Third-place Marine Le Pen took the largest share of the vote her far-right National Front has ever won, with 18%.

The BBC's Christian Fraser in Paris says Mr Hollande's narrow victory in this round gives him crucial momentum ahead of the run-off in two weeks' time.

Analysts suggest Mr Sarkozy, leader of the ruling centre-right UMP, will now need to woo the far-right voters who backed Ms Le Pen if he is to hold on to the presidency.

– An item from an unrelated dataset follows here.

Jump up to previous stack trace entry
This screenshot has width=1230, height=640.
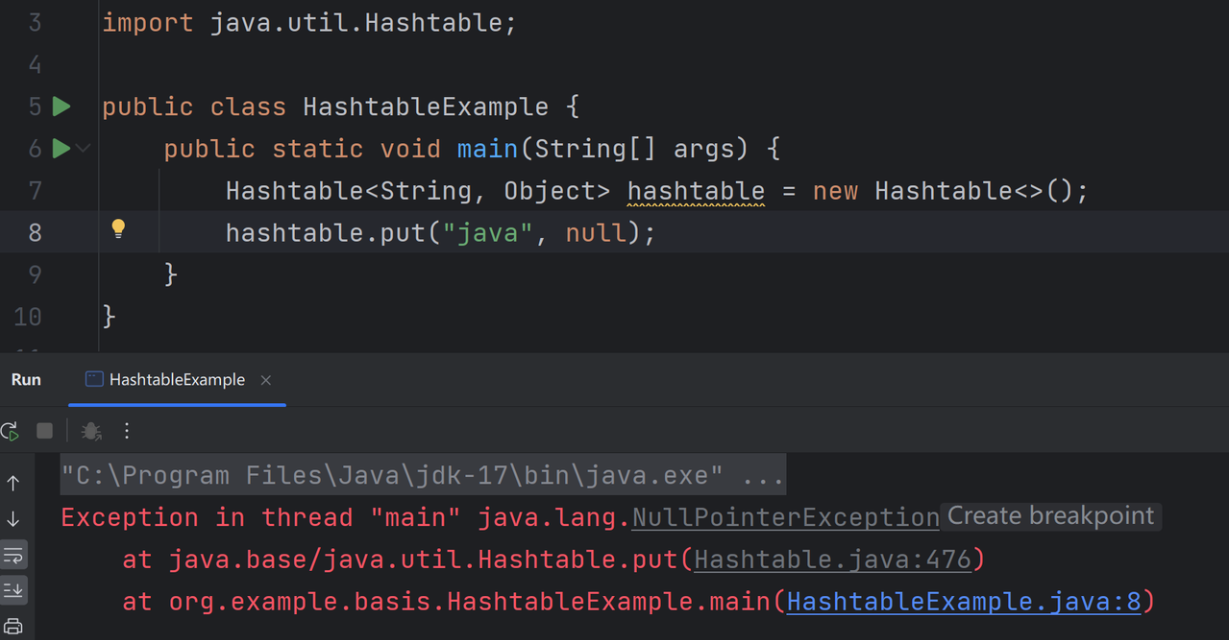14,483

But Mr Hollande remains the front runner.

Mr Sarkozy began reaching out to Ms Le Pen's voters on Monday, saying "there was this crisis vote that doubled from one election to another - an answer must be given to this crisis vote".

Around one in five people voted for the National Front candidate, including many young and working class voters, putting her ahead of seven other candidates.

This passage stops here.